━━━ GIVEN DATA
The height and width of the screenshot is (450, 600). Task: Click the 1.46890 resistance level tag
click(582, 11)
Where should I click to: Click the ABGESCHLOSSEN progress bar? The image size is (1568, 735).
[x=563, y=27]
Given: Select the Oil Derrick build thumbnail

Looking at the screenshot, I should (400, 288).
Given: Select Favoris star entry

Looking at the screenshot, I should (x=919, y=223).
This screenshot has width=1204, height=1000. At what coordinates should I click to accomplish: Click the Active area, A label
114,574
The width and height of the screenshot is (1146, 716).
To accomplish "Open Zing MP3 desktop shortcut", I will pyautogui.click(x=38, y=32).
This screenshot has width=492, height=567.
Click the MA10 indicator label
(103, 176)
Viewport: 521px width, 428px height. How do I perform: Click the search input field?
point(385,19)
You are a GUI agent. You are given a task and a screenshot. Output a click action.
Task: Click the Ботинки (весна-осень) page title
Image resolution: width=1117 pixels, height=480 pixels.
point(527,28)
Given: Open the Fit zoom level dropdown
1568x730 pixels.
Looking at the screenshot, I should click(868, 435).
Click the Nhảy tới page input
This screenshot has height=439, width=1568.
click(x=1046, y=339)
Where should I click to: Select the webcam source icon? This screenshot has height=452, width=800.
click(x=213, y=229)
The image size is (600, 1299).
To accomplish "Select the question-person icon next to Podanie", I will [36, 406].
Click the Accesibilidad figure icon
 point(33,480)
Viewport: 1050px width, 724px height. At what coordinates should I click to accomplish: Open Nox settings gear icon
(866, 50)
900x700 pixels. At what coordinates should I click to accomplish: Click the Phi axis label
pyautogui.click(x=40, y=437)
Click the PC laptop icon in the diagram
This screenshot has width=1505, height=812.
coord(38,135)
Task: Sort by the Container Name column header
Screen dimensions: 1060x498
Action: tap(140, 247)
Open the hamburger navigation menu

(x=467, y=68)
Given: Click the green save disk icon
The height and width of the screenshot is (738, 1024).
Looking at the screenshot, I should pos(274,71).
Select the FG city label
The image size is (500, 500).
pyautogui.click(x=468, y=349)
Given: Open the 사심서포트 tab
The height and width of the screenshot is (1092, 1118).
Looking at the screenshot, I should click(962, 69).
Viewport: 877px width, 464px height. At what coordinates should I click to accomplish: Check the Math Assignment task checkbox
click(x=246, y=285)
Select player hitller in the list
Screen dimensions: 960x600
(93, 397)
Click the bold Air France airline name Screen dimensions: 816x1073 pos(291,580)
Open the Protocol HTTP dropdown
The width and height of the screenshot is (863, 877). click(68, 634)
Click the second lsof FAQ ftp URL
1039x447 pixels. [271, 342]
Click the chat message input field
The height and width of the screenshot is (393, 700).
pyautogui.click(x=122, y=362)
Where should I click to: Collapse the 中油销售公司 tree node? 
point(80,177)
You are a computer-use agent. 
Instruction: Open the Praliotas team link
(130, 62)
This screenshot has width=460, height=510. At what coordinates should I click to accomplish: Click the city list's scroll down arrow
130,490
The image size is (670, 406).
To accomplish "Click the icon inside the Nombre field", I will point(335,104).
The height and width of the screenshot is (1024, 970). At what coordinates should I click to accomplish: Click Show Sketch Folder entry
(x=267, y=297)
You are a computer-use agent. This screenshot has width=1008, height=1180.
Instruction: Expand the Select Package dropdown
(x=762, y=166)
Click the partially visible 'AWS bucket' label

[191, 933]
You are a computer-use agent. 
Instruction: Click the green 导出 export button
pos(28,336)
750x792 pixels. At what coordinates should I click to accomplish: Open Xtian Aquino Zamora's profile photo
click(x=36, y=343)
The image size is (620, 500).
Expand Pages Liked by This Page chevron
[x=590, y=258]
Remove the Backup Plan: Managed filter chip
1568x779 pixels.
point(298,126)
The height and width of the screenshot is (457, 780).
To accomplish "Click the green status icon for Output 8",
━━━━━━
**WHAT THE TASK ASKS**: From the entries above, copy every line containing the word "agent".

**TASK RESPONSE**:
You are a GUI agent. You are given a task and a screenshot. Output a click action.
You are a computer-use agent. 
You are a computer-use agent. This screenshot has width=1008, height=1180.
You are a computer-use agent. 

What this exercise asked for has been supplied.